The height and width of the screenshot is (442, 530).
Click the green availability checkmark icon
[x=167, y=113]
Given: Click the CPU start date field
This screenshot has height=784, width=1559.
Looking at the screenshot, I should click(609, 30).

==

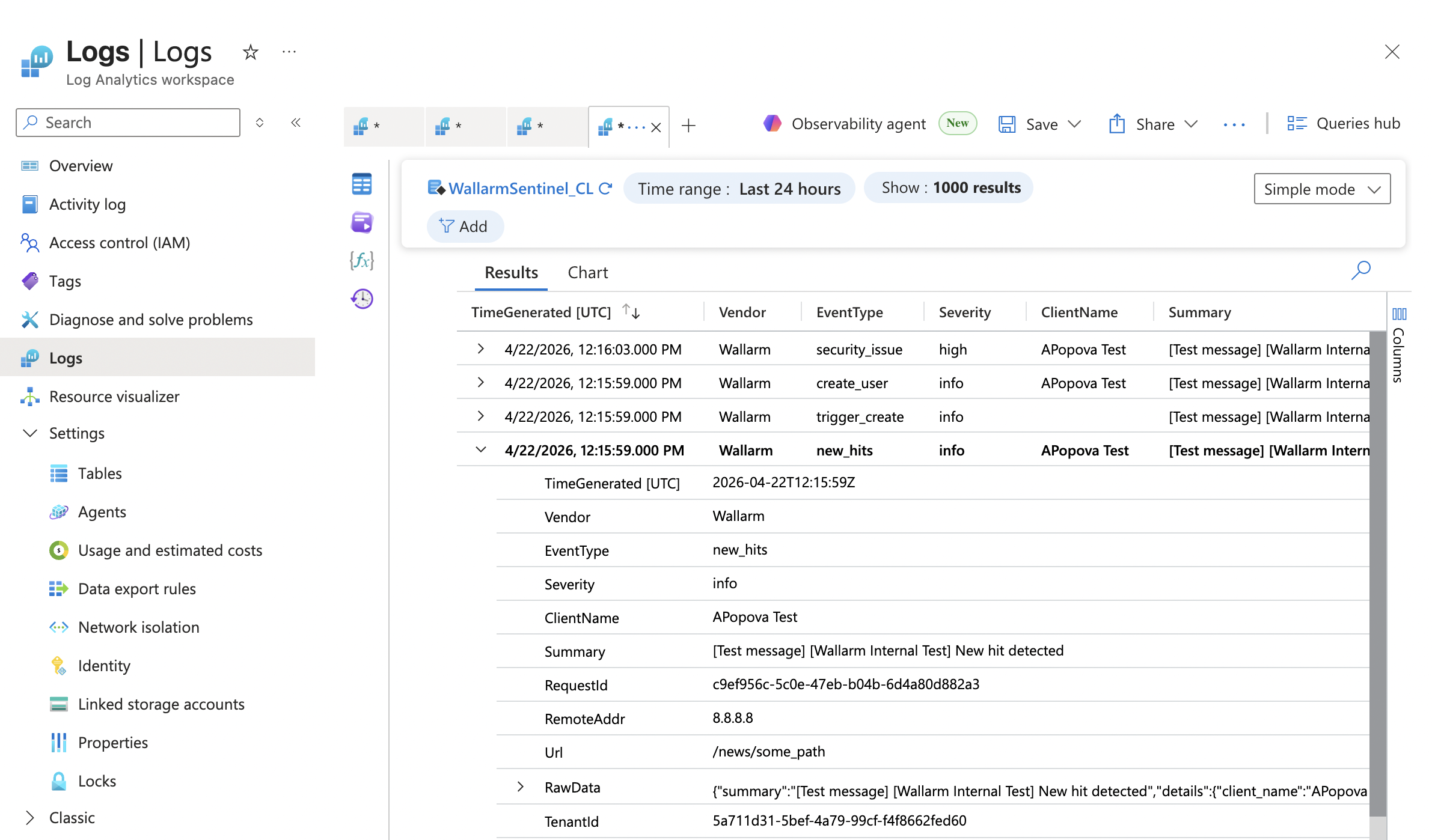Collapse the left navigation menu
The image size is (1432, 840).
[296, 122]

PROBLEM. Reproduce verbatim the lines of the entries above, beginning with the line that contains "Given: Click the CPU start date field" and continuing through the line that contains "Looking at the". Include both of those lines.

COMPLETED EXERCISE.
Given: Click the CPU start date field
This screenshot has height=784, width=1559.
Looking at the screenshot, I should click(609, 30).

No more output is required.